Validation in Moodle for third party users:
1. We request data username, password (Hash password), SourceID, IP address we encrypt this in base_64
2. API URL (Third party API URL)
3. Create CURL
4. Setup request to send json via POST
5. Execute the POST request
6. response through curl
7. Decode the response and put it into array
8. If user already exist just make him login
9. If user is new in Moodle then enter data which we are getting through Response Array like: username, email, first name, last name(password is not present in Response Array).
Is there any process to create token without password or any way to user logged into external app then they will directly go inside Moodle without Moodle login page (avoid them to login again with their same credentials).
In reply to Sunny Adhatrao
Re: How to do SSO with Moodle to another Application (non - Moodle)
by Mark Johnson -
Rather than having Moodle log into the other system (IdP) with a username & password, you need a way for Moodle to ask the IdP "Is this user already logged in?" and then log them in to Moodle if they are. Usually this happends by redirecting the user to the IdP in the browser rather than a CURL request between the servers, so the IdP can read the user's cookies to determine whether they are logged in. Again, I will stress that there are already established standards for doing this securely, and it's not a good idea to try and reinvent this process yourself.
In reply to Mark Johnson
Re: How to do SSO with Moodle to another Application (non - Moodle)
by Sunny Adhatrao -
Hi mark,
I have checked some plugins in Moodle in which users are getting login in Moodle first then in external App.
I have also checked SAML2 configuring MINI ORANGE. It works like external login then broker then Moodle and vice versa
I have checked some plugins in Moodle in which users are getting login in Moodle first then in external App.
I have also checked SAML2 configuring MINI ORANGE. It works like external login then broker then Moodle and vice versa
In SAML2, I have seen that Mini Orange is checking Credentials in Moodle database if yes then log in, but in our system we are not saving password in Moodle database. (Passwords are already saved in Third party API).

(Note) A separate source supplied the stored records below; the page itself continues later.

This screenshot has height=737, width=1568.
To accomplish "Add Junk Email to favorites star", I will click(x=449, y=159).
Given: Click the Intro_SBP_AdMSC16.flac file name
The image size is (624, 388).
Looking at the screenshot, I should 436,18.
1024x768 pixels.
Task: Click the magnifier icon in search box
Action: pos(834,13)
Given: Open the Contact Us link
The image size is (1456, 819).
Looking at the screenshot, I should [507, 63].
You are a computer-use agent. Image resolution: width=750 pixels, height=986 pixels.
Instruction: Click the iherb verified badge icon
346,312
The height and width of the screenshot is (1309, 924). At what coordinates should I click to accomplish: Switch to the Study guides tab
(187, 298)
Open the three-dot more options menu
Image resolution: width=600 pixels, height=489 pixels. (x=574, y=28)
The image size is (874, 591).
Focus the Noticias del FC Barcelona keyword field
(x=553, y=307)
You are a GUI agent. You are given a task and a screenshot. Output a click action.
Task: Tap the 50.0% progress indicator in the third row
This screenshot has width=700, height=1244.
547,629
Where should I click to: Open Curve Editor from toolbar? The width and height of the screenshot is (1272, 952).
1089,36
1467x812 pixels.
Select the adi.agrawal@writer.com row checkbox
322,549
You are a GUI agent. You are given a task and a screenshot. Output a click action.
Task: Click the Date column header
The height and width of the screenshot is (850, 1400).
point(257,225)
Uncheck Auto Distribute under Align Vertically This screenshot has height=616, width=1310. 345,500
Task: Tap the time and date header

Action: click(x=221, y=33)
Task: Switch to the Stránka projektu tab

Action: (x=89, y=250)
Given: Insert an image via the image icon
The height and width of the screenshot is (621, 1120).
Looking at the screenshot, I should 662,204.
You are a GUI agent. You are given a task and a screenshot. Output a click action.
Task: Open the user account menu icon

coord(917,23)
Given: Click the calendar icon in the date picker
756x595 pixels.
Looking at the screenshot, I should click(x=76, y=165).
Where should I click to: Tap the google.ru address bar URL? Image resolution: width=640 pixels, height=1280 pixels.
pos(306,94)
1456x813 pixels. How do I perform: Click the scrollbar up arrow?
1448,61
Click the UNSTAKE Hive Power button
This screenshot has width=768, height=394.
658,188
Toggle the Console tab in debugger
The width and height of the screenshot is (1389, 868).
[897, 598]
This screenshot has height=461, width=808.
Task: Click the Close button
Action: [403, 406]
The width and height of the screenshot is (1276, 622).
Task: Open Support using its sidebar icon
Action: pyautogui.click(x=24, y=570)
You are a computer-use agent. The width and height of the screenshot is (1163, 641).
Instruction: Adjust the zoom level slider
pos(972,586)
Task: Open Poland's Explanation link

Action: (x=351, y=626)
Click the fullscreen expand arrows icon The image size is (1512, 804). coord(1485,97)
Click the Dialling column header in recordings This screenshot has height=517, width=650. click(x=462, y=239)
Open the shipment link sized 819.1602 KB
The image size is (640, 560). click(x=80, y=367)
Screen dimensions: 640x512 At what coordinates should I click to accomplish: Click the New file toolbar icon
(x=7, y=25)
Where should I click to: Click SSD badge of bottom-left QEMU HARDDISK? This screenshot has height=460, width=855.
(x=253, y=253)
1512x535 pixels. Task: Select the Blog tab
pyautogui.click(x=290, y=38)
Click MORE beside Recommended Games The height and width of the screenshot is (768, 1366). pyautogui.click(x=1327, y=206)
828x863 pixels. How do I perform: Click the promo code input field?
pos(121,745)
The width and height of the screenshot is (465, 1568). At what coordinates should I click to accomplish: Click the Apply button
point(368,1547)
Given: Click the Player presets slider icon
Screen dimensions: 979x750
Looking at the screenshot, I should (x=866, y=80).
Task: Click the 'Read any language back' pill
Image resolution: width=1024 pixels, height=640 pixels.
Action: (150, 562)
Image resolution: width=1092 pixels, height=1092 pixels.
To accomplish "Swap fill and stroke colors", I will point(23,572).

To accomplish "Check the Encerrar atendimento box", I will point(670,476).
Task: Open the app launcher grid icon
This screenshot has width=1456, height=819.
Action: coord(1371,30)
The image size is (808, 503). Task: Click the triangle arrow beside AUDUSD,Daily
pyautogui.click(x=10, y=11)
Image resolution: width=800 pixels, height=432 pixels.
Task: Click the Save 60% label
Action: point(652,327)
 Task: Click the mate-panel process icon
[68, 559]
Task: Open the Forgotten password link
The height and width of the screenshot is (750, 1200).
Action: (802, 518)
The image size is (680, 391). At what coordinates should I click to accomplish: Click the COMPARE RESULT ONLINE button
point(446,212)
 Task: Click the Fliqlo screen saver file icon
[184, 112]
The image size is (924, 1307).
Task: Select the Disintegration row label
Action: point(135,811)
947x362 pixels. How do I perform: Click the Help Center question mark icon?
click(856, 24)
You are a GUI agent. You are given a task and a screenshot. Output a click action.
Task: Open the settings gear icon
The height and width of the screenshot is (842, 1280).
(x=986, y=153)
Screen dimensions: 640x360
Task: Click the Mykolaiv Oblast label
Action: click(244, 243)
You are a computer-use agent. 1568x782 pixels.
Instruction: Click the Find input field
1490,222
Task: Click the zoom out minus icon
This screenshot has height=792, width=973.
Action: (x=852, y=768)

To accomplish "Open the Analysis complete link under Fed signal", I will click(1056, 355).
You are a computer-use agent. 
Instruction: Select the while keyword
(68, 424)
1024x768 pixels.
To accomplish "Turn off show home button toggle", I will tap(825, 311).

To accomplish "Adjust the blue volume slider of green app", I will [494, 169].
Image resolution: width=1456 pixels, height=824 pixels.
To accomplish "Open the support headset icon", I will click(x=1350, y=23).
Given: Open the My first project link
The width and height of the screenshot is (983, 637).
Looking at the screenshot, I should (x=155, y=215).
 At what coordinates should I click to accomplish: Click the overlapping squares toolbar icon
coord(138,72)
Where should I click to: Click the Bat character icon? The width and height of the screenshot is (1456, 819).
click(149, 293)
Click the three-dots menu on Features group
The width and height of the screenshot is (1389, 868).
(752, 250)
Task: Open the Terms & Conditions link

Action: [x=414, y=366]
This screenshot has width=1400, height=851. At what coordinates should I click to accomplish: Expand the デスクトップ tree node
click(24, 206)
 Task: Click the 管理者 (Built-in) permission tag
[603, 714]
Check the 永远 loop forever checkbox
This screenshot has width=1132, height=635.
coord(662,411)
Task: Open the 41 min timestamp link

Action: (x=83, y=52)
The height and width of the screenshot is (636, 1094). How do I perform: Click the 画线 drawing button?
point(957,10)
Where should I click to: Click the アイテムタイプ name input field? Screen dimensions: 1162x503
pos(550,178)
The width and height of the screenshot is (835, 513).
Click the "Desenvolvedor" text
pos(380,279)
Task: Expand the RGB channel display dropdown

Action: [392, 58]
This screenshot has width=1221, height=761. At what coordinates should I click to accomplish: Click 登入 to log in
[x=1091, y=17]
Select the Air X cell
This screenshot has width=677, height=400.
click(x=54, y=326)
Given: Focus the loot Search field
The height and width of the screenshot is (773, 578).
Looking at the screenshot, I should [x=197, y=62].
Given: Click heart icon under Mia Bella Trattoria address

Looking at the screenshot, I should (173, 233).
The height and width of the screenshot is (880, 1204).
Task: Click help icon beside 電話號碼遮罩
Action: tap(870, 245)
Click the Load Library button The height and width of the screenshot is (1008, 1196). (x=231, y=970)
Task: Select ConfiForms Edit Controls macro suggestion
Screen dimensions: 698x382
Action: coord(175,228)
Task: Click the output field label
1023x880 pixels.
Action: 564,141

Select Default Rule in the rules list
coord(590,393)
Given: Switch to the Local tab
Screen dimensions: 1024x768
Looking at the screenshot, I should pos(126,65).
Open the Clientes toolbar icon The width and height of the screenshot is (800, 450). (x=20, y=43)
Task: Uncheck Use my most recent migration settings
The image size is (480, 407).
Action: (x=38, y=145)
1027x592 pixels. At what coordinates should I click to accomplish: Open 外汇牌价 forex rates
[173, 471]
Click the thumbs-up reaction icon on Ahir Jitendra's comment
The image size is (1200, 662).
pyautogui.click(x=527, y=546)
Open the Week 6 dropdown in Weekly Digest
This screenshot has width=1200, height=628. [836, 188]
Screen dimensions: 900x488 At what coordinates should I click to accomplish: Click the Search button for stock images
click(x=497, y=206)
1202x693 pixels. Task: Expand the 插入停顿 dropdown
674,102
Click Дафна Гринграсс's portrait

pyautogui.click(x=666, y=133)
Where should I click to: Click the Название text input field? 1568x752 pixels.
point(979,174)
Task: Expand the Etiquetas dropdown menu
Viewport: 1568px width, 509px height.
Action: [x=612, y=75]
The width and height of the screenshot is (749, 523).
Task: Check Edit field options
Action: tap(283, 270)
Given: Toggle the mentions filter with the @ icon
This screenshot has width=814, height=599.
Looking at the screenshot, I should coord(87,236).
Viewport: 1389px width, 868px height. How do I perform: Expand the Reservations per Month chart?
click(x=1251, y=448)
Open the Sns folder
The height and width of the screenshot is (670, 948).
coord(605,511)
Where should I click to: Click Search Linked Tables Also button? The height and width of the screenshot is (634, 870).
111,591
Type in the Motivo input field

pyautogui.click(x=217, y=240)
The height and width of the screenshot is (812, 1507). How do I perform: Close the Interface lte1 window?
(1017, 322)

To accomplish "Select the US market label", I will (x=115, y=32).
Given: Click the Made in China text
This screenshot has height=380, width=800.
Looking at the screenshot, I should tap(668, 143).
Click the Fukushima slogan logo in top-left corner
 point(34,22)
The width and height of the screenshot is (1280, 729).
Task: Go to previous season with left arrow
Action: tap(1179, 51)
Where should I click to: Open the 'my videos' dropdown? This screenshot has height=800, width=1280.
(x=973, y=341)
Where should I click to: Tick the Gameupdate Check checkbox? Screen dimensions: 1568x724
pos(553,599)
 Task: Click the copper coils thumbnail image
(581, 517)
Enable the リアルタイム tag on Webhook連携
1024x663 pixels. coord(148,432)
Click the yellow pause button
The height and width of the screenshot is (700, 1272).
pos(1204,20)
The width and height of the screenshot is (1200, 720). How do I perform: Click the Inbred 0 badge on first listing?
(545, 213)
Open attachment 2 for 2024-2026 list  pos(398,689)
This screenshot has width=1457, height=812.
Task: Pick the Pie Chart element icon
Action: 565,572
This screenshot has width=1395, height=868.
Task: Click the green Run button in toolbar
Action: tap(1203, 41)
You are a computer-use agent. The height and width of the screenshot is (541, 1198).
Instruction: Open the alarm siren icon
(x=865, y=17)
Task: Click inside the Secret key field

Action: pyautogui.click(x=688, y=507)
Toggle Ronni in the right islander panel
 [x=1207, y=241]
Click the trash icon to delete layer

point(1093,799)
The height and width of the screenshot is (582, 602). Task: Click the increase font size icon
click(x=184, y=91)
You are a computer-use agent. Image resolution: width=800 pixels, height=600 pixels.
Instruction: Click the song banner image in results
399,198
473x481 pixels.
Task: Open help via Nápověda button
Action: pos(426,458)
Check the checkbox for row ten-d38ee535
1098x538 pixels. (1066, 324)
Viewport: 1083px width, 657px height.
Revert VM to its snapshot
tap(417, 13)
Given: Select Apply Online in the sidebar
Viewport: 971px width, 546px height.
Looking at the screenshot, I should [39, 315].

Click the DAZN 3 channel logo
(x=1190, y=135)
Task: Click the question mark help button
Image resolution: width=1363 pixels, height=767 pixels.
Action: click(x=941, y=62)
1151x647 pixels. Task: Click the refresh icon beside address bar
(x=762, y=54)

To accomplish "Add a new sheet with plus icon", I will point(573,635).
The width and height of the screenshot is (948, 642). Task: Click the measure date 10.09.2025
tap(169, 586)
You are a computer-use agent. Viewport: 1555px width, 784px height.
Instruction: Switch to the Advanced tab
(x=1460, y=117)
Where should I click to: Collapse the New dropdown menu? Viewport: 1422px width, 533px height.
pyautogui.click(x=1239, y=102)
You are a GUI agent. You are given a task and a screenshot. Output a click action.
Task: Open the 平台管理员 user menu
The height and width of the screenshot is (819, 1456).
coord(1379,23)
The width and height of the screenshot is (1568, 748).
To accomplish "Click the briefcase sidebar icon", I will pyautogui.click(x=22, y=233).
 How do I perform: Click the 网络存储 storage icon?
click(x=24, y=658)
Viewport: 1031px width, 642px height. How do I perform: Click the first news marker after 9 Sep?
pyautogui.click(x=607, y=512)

Just to inform you Our system has already developed means 300 third party users are already logged in via two login pages i.e.
External App and Moodle login page.
Now we want SSO implementation those who have already logged in Moodle and for those who are new users in Moodle.
In reply to Sunny Adhatrao
Re: How to do SSO with Moodle to another Application (non - Moodle)
by Mark Johnson -
The example in this diagram is using Moodle as an IdP, which would require credentials to be stored in Moodle. If that's not what you want, then that's not a suitable solution for you.
I have no experience with Mini Orange so I cannot offer any advice there. However from Moodle's point of view there exists auth_saml2 and auth_oidc which authenticate against external IdPs. When a user configured to authenticate with those plugins attempts to access Moodle, they are redirected to the IdP, prompted to log in if they aren't already, then redirected back to Moodle and logged in. Moodle does not store the password in this scenario.